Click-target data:
-- START --
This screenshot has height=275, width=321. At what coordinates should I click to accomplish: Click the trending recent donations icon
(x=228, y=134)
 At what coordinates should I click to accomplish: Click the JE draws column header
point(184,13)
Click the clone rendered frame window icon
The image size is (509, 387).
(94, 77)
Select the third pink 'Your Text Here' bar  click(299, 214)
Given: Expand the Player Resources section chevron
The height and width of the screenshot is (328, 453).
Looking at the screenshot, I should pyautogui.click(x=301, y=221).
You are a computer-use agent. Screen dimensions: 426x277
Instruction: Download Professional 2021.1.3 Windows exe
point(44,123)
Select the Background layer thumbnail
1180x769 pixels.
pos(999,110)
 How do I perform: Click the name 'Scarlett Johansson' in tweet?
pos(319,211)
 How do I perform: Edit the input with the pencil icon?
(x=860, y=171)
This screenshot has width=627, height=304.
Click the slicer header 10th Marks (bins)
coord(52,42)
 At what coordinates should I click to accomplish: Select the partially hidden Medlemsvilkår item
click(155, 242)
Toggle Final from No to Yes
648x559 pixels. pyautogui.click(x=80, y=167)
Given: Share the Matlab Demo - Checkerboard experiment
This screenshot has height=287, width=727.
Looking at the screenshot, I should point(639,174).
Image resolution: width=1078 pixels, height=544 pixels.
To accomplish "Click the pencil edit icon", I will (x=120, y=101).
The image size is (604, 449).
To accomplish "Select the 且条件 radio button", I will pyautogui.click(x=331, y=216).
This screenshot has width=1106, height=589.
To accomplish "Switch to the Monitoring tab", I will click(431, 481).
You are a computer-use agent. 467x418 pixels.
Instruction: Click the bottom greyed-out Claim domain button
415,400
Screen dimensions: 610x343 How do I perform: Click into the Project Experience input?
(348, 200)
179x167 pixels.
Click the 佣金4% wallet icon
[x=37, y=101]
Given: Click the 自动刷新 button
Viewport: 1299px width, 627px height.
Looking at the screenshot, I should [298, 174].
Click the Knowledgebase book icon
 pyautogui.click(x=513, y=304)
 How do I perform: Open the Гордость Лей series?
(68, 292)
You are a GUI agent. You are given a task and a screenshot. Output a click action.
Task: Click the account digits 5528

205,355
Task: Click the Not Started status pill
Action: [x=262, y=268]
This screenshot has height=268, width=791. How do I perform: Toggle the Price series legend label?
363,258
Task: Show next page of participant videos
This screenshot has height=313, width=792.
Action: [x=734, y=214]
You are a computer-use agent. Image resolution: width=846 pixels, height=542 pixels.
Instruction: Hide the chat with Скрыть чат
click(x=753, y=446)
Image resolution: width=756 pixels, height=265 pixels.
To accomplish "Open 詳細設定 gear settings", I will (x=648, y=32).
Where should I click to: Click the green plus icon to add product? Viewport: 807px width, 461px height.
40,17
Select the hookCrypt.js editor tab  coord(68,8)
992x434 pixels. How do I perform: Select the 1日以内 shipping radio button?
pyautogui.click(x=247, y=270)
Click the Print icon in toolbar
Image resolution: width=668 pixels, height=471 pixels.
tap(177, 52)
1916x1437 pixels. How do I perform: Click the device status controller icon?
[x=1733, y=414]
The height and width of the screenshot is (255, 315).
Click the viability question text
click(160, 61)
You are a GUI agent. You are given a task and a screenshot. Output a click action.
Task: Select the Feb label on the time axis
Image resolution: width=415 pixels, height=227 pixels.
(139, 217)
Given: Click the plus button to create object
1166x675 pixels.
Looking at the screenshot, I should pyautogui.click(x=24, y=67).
-- END --
- **YOUR GOAL**
Arrange every line of the items above as a single numbered list, omitting any blank lines.

- **SOLUTION TO THIS TASK**
1. This screenshot has height=275, width=321. At what coordinates should I click to accomplish: Click the trending recent donations icon
2. (x=228, y=134)
3.  At what coordinates should I click to accomplish: Click the JE draws column header
4. point(184,13)
5. Click the clone rendered frame window icon
6. The image size is (509, 387).
7. (94, 77)
8. Select the third pink 'Your Text Here' bar  click(299, 214)
9. Given: Expand the Player Resources section chevron
10. The height and width of the screenshot is (328, 453).
11. Looking at the screenshot, I should pyautogui.click(x=301, y=221).
12. You are a computer-use agent. Screen dimensions: 426x277
13. Instruction: Download Professional 2021.1.3 Windows exe
14. point(44,123)
15. Select the Background layer thumbnail
16. 1180x769 pixels.
17. pos(999,110)
18.  How do I perform: Click the name 'Scarlett Johansson' in tweet?
19. pos(319,211)
20.  How do I perform: Edit the input with the pencil icon?
21. (x=860, y=171)
22. This screenshot has width=627, height=304.
23. Click the slicer header 10th Marks (bins)
24. coord(52,42)
25.  At what coordinates should I click to accomplish: Select the partially hidden Medlemsvilkår item
26. click(155, 242)
27. Toggle Final from No to Yes
28. 648x559 pixels. pyautogui.click(x=80, y=167)
29. Given: Share the Matlab Demo - Checkerboard experiment
30. This screenshot has height=287, width=727.
31. Looking at the screenshot, I should point(639,174).
32. Image resolution: width=1078 pixels, height=544 pixels.
33. To accomplish "Click the pencil edit icon", I will (x=120, y=101).
34. The image size is (604, 449).
35. To accomplish "Select the 且条件 radio button", I will pyautogui.click(x=331, y=216).
36. This screenshot has width=1106, height=589.
37. To accomplish "Switch to the Monitoring tab", I will click(431, 481).
38. You are a computer-use agent. 467x418 pixels.
39. Instruction: Click the bottom greyed-out Claim domain button
40. 415,400
41. Screen dimensions: 610x343 How do I perform: Click into the Project Experience input?
42. (348, 200)
43. 179x167 pixels.
44. Click the 佣金4% wallet icon
45. [x=37, y=101]
46. Given: Click the 自动刷新 button
47. Viewport: 1299px width, 627px height.
48. Looking at the screenshot, I should [298, 174].
49. Click the Knowledgebase book icon
50.  pyautogui.click(x=513, y=304)
51.  How do I perform: Open the Гордость Лей series?
52. (68, 292)
53. You are a GUI agent. You are given a task and a screenshot. Output a click action.
54. Task: Click the account digits 5528
55. 205,355
56. Task: Click the Not Started status pill
57. Action: [x=262, y=268]
58. This screenshot has height=268, width=791. How do I perform: Toggle the Price series legend label?
59. 363,258
60. Task: Show next page of participant videos
61. This screenshot has height=313, width=792.
62. Action: [x=734, y=214]
63. You are a computer-use agent. Image resolution: width=846 pixels, height=542 pixels.
64. Instruction: Hide the chat with Скрыть чат
65. click(x=753, y=446)
66. Image resolution: width=756 pixels, height=265 pixels.
67. To accomplish "Open 詳細設定 gear settings", I will (x=648, y=32).
68. Where should I click to: Click the green plus icon to add product? Viewport: 807px width, 461px height.
69. 40,17
70. Select the hookCrypt.js editor tab  coord(68,8)
71. 992x434 pixels. How do I perform: Select the 1日以内 shipping radio button?
72. pyautogui.click(x=247, y=270)
73. Click the Print icon in toolbar
74. Image resolution: width=668 pixels, height=471 pixels.
75. tap(177, 52)
76. 1916x1437 pixels. How do I perform: Click the device status controller icon?
77. [x=1733, y=414]
78. The height and width of the screenshot is (255, 315).
79. Click the viability question text
80. click(160, 61)
81. You are a GUI agent. You are given a task and a screenshot. Output a click action.
82. Task: Select the Feb label on the time axis
83. Image resolution: width=415 pixels, height=227 pixels.
84. (139, 217)
85. Given: Click the plus button to create object
86. 1166x675 pixels.
87. Looking at the screenshot, I should pyautogui.click(x=24, y=67).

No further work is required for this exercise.